Las tres muchachas se rieron escandalosamente. Diane sonrió avergonzadamente y dijo:

—Vale, Ty. Muy bien. Nos vemos luego.

—Pero…

Pero ¿qué? Ya ni me miraba.

Cuando me alejaba, oí a una de sus amigas preguntar si yo era «otro hermano». No, dijo ella. Sólo un niño que conocía.

Jason, que se había vuelto irritantemente comprensivo, se ofreció a intercambiar bicicletas para el viaje de vuelta. En ese momento no me importaba nada su bicicleta, pero pensé que el intercambio podía ayudarme a disimular mis sentimientos.

Y así pedaleamos de vuelta a lo alto de Bantam Hill, al lugar donde la carretera se estrechaba como una cinta oscura entre las calles sombreadas de árboles. El almuerzo que había tomado me parecía un ladrillo de cemento encajado bajo mis costillas. Vacilé al final del callejón sin salida, mirando la empinada cuesta que se extendía ante mí.

—Déjate llevar —dijo Jason—. Vamos. Siéntelo.

¿Me distraería la velocidad? ¿Había algo que pudiera distraerme? Me odié por permitirme creer que estaba en el centro del mundo de Diane. Cuando de hecho, era simplemente un chaval que conocía.

Pero la verdad es que la bici de Jason era maravillosa. Me levanté sobre los pedales, desafiando a la gravedad a que me hiciera lo peor que pudiera.

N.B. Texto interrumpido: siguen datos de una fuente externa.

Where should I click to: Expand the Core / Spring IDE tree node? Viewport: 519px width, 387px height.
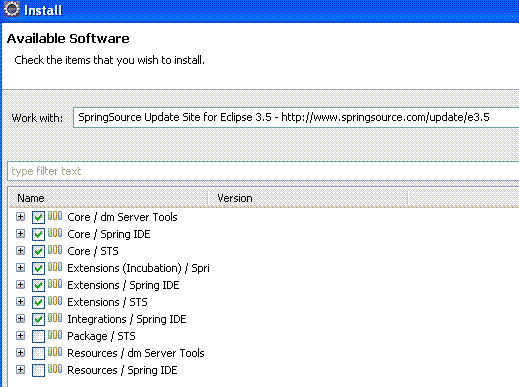coord(20,234)
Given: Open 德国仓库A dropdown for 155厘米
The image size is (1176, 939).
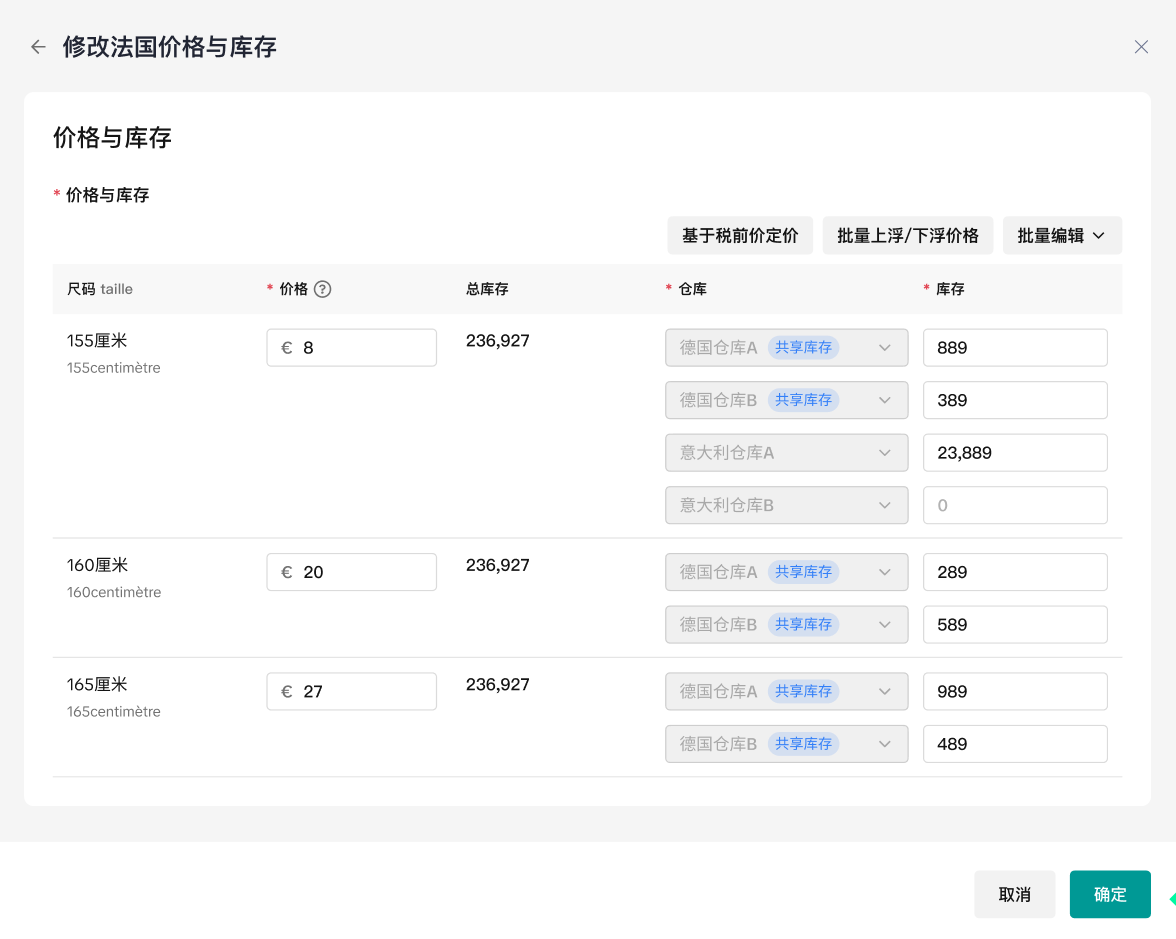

Las ruedas rechinaban sobre el asfalto, pero las cadenas y los cambios de marcha funcionaban sedosamente, en silencio excepto por el delicado susurro de los cojinetes. El viento se estrellaba contra mí cuando empecé a ganar velocidad. Volé pasando junto a casas primorosamente pintadas con coches caros aparcados en las entradas, desamparado pero libre. Cerca del final de la cuesta empecé a apretar los frenos de mano, reduciendo velocidad pero sin detenerme. No quería parar. No quería que parara jamás. Era un buen viaje.

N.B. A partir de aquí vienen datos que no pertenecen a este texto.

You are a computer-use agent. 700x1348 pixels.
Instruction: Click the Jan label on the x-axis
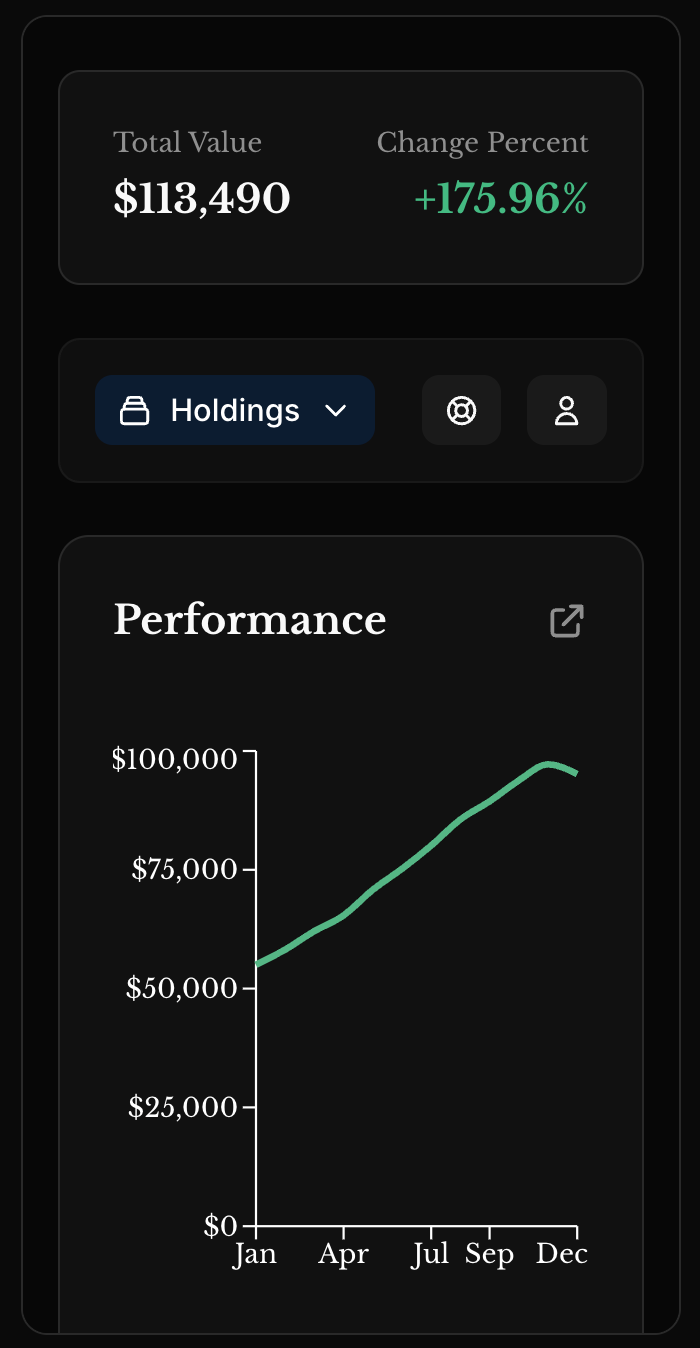[256, 1253]
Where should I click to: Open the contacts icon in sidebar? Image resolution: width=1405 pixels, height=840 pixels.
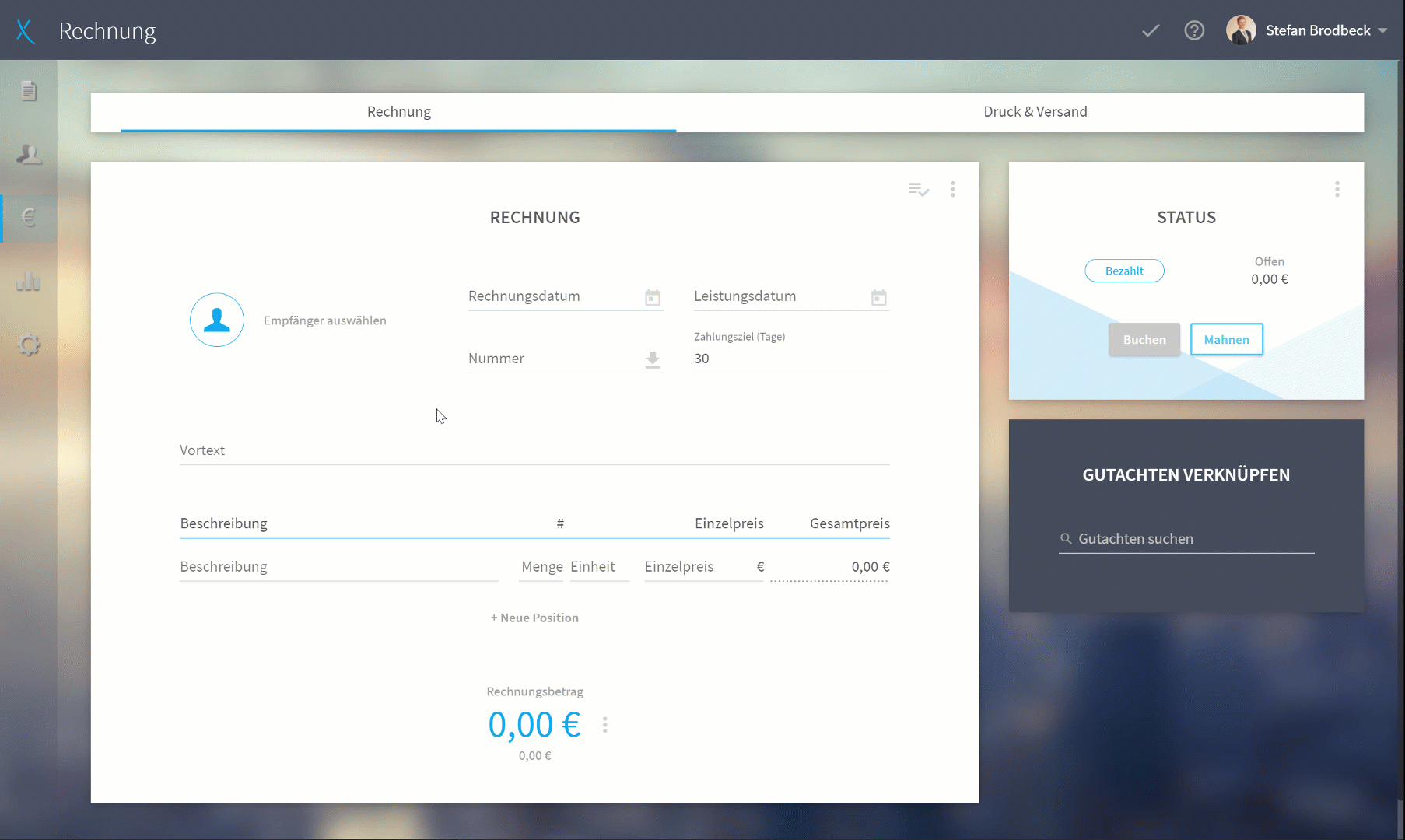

Pero el pavimento se niveló, y al fin frené, viré la bici y me paré con el pie apoyado sobre el asfalto. Miré hacia atrás.

Jason seguía en lo alto de la carretera de Bantam Hill montado en mi mamotreto de bici, tan lejos que parecía un jinete solitario en una vieja peli del oeste. Le hice un gesto con la mano. Era su turno.

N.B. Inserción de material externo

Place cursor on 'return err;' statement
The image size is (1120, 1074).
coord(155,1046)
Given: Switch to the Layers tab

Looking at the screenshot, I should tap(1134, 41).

Jason debía de haber subido y bajado esa colina un millar de veces. Pero jamás lo había hecho con una oxidada bicicleta de tienda de segunda mano.

Encajaba en la bicicleta mejor que yo. Tenía las piernas más largas que las mías y el cuadro no lo encanijaba. Pero nunca habíamos intercambiado bicicletas, y entonces me encontré pensando en todos los defectos e idiosincrasias que tenía aquella bici, y lo íntimamente que la conocía, cómo había aprendido a no girar con fuerza a la derecha porque el manillar se atascaba un poco, cómo combatir la oscilación, que la caja de cambios era una broma. Jason no conocía ninguna de esas cosas. La bajada de la colina podía ser complicada. Quería decirle que se lo tomara con calma, pero aunque gritara, no me habría oído; estaba muy alejado. Alzó los pies como un gran bebé desgarbado. La bici era pesada. Le llevó unos segundos conseguir velocidad, pero sabía lo difícil que sería detenerla. Era toda masa y nada de gracia. Mis manos aferraron frenos imaginarios.

No creo que Jason supiera que tenía un problema hasta que hubo recorrido tres cuartas partes de la bajada. Fue entonces cuando la oxidada cadena de la bici se partió y le azotó el tobillo. Estaba ya tan cerca que vi cómo se encogía de dolor y gritaba. La bici osciló a un lado y al otro, pero milagrosamente consiguió mantenerla enderezada.

Un trozo de cadena se enmarañó en la rueda trasera, donde golpeaba contra los tubos, produciendo un sonido como un martillo neumático estropeado. A dos casas por encima de él, una mujer que había estado limpiando su jardín de malas hierbas volvió la cabeza para observar.

Lo que resultó asombroso fue el tiempo que Jason consiguió mantener el control de esa bicicleta. Jason no era ningún atleta, pero controlaba bien ese cuerpo grande y larguirucho suyo. Sacó los pies para mantener el equilibrio (los pedales eran inútiles) y mantuvo la rueda delantera recta mientras la trasera se trababa y derrapaba. Se mantuvo. Lo que me asombró era que su cuerpo no pareció tensarse, sino relajarse, como si estuviera absorto en resolver un problema difícil pero muy interesante, como si creyera con toda confianza que la combinación de su mente, cuerpo y la máquina que montaba podría llevarle sano y salvo si descubría el método.